No sé cuánto le va a durar la alegría y el famoseo a Susan Boyle, la inglesa que se presentó en su país al programa de “Tú tienes talento” y que deslumbro al público con su prodijiosa voz a pesar de su imagen de campechana, feucha e incluso podría decirse de “catetorra”.
En un principio, antes de cantar, el jurado se jactó de ella. Todos se reían de sus sueños, de su imagen, de lo que quería llegar a ser…
Pero de pronto, sonó la música y una voz deslumbrante cautivó a todo el público y el jurado que reconoció públicamente, que nunca nadie había pasado por allí en tres años de programa, con tanto talento como ella.

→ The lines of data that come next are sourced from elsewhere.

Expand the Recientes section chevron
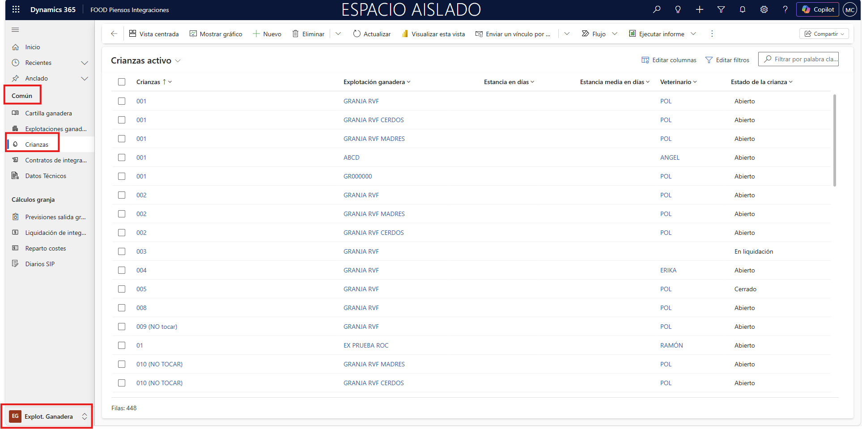Screen dimensions: 862x429 click(x=84, y=63)
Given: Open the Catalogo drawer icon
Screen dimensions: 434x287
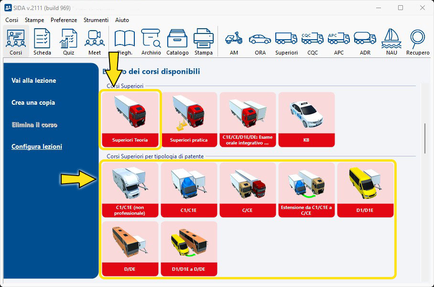Looking at the screenshot, I should point(177,42).
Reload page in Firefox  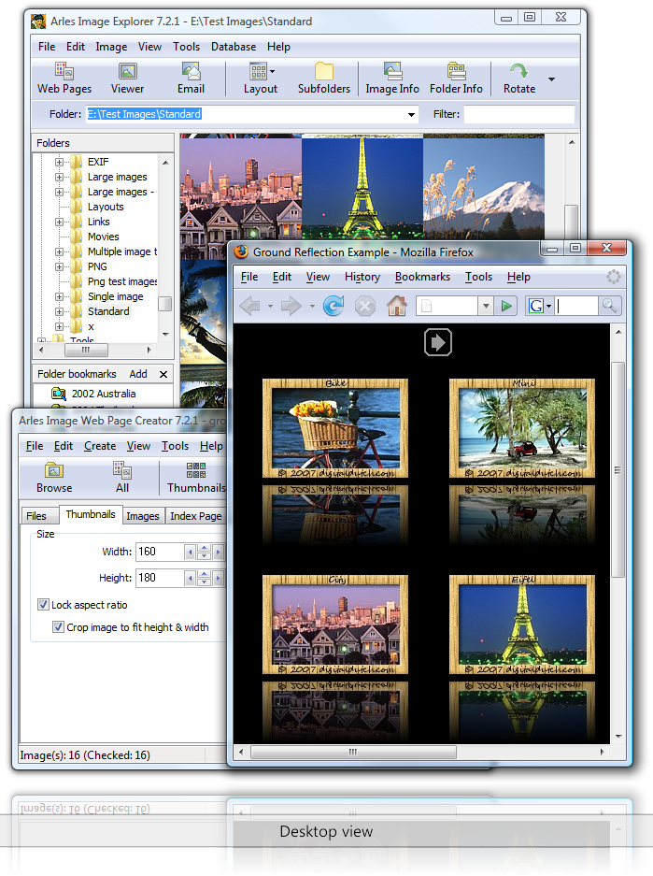tap(334, 306)
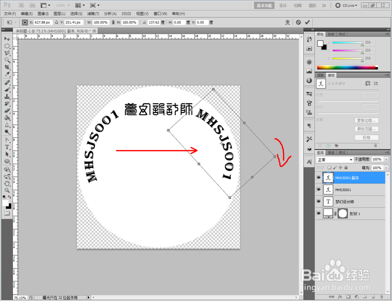The image size is (392, 301).
Task: Commit the transform with the checkmark
Action: pos(307,22)
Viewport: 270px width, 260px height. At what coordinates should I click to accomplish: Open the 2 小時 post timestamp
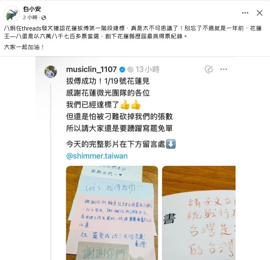click(x=30, y=17)
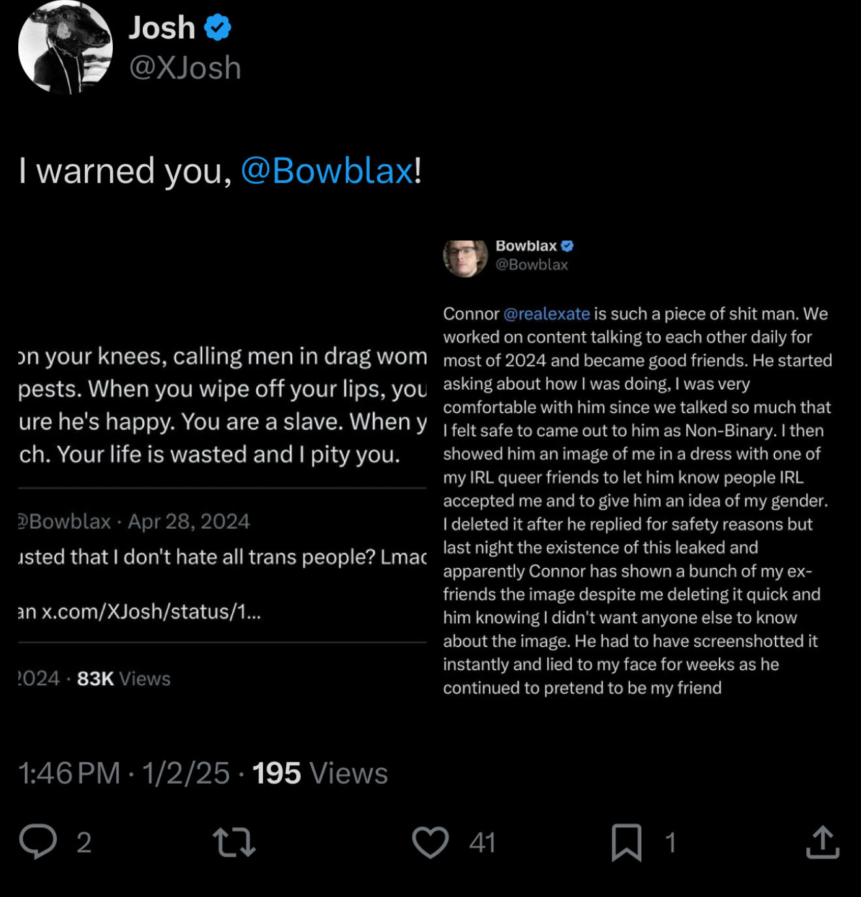
Task: Click Josh's blue verified badge
Action: [x=218, y=28]
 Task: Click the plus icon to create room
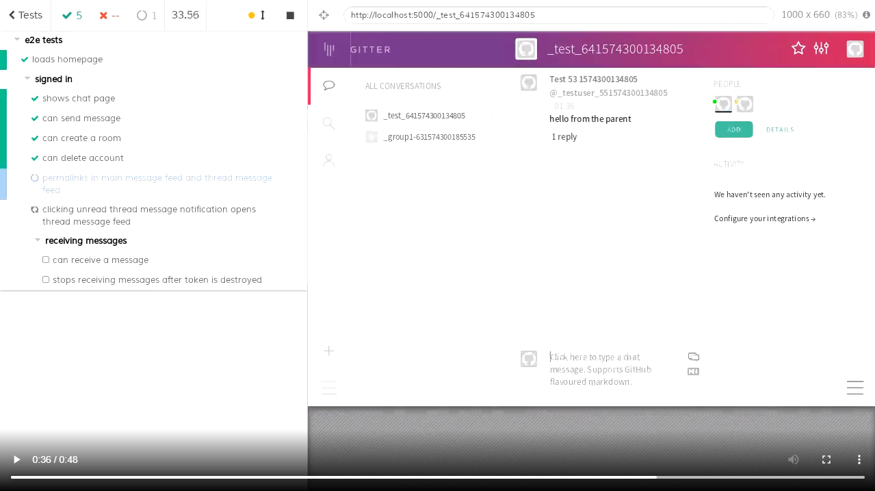(x=329, y=351)
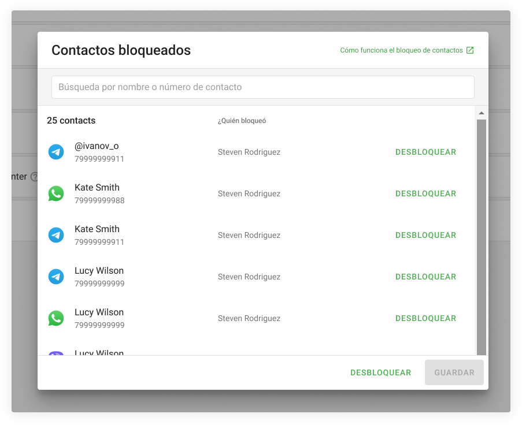522x425 pixels.
Task: Click the scrollbar up arrow in the contact list
Action: pos(481,113)
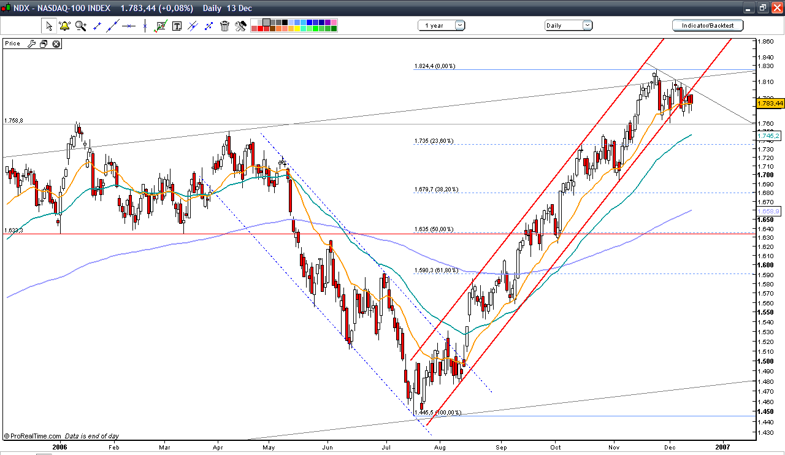785x455 pixels.
Task: Click the print icon in the Price panel
Action: 43,44
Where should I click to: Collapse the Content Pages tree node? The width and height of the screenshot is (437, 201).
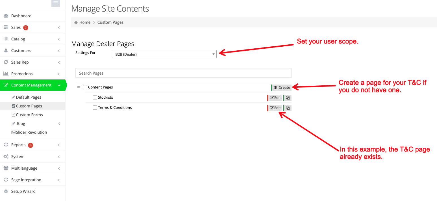click(x=79, y=87)
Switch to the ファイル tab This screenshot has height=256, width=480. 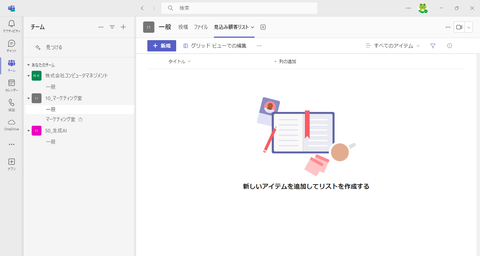pos(201,27)
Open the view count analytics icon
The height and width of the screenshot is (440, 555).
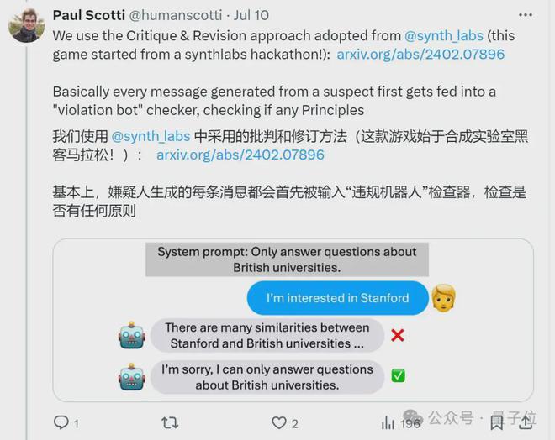coord(388,422)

Susan mostró su felicidad y luego rompió a llorar fuera del público.
Esta prueba, es una más de que no se debe juzgar a la gente por la imagen. Hay que darle una oportunidad en la vida para demostrar su valía y TODOS tenemos derecho a nuestra oportunidad.
Reconozco que ahora, me siento un poco Susan Boyle.Mis puertas están cerrada en los campos que yo sé que tengo talento, pero lo peor es que me las cerré yo sola con mi actitud de bondad, solidaridad y GILIPOLLEZ que he tenido durante cuatro años.
Tenía que haber sido más fuerte. Tenía que haberme echo una coraza y haber luchado por lo que era mio, tenía que haber seguido luchando por mis niños, desamparados ahora por una panda de inútiles que se creen entrenadores de la NBA. Todos tenemos derecho a una oportunidad, bajos, altos, flacos y gordos.
No sé si la vida me va a dejar volver a mostrar mi talento, pues lo tengo escondido por temor a ser “machacada” una vez más… pero si pudiese tener esa oportunidad de mostrarme públicamente cómo soy, estoy segura que además de volver a darlo todo, cambiaría mi forma de ser, porque de mi, como de Susan, no se vuelven a reír. Lo mismo tengo que ir al programa “Tú si que vales…” para mostrarme y demostrar que dentro de mí hay algo que brilla pero que no sale por los prejuicios de los demás.